Agevolazioni fiscali sull’auto previste dalla Legge n. 104/1992

Oltre a non dover pagare la tassa automobilistica l’agevolazione fiscale per chi ha usufruisce dei benefici della Legge n. 104 consiste in una detrazione pari al 19% del costo sostenuto per l’acquisto dell’auto con un tetto massimo di spesa pari a 18.075,99 euro.

Inoltre l’Iva non si calcola al 22% ma al 4% e vi sono ulteriori agevolazioni per le spese di revisione e manutenzione.
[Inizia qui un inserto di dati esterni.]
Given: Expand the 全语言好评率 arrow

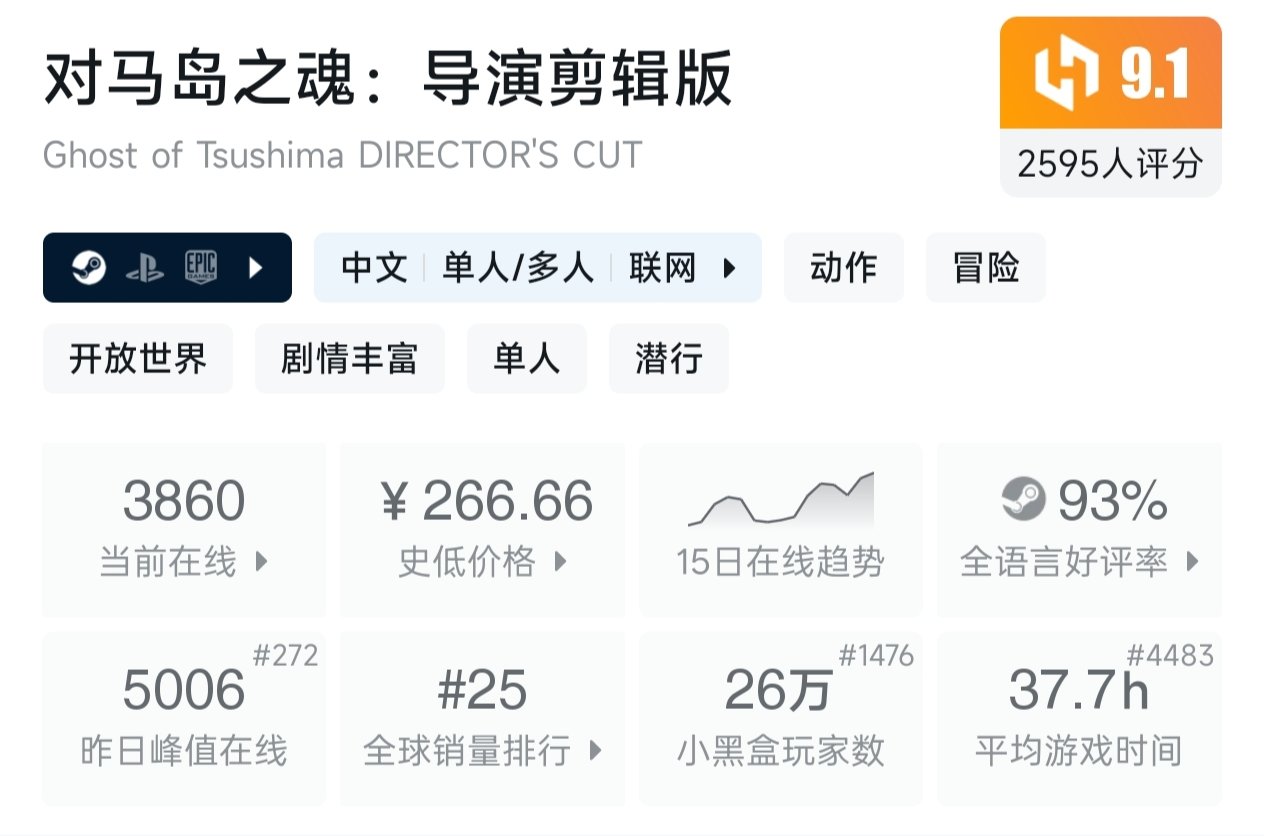Looking at the screenshot, I should pyautogui.click(x=1192, y=562).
Pass auto: come si ottiene?

Per ottenere il contrassegno per l’auto occorre innanzitutto che una certificazione medica da parte dell’ASL di appartenenza attesti una capacita di deambulazione impedita o sensibilmente ridotta oppure la cecità totale.

Il pass per il parcheggio per invalidi e disabili può essere usato su più auto. Infatti, avendo natura personale non è necessario vincolarlo ad una specifica vettura.

Il contrassegno quindi può anche essere spostato da un’auto ad un’altra auto, purché all’interno di quest’ultima sia presente il disabile, a prescindere dalla titolarità della patente di guida oppure dalla proprietà del veicolo.

La risposta al Lettore

Il nostro Lettore ci chiede se gli spetta l’esenzione dal lavoro notturno essendogli stati riconosciuti i benefici previsti dalla Legge n. 104/1992 con la dicitura “l’interessato non possiede alcun requisito tra quelli di cui all’art. 4 del Decreto legge n. 5 del 9 febbraio 2012”.

Ebbene l’espressione “l’interessato non possiede alcun requisito tra quelli dell’art. 4 DL 9 febbraio 2012 n.” indica che l’interessato non è né sordo nè non vedente, non soffre di disturbi psichici o mentali e non ha problemi di deambulazione, quindi non ha accesso a tutti i benefici fiscali ed al contrassegno.

Per quanto riguarda l’esenzione dal lavoro notturno, ossia il lavoro svolto nella fascia oraria che va dalle 24:00 alle 5:00 del mattino, non potendosi considerare un beneficio fiscale, l’interessato ha diritto all’esenzione.

Infatti, non tutti i lavoratori possono svolgere il lavoro in orario notturno, essendo esclusi i soggetti più fragili, ossia i minori di 18 anni, donne gestanti, lavoratori che hanno a carico un soggetto con grave handicap ai sensi della Legge n. 104/1992 oppure genitori che assistono bambini con età inferiore a tre anni.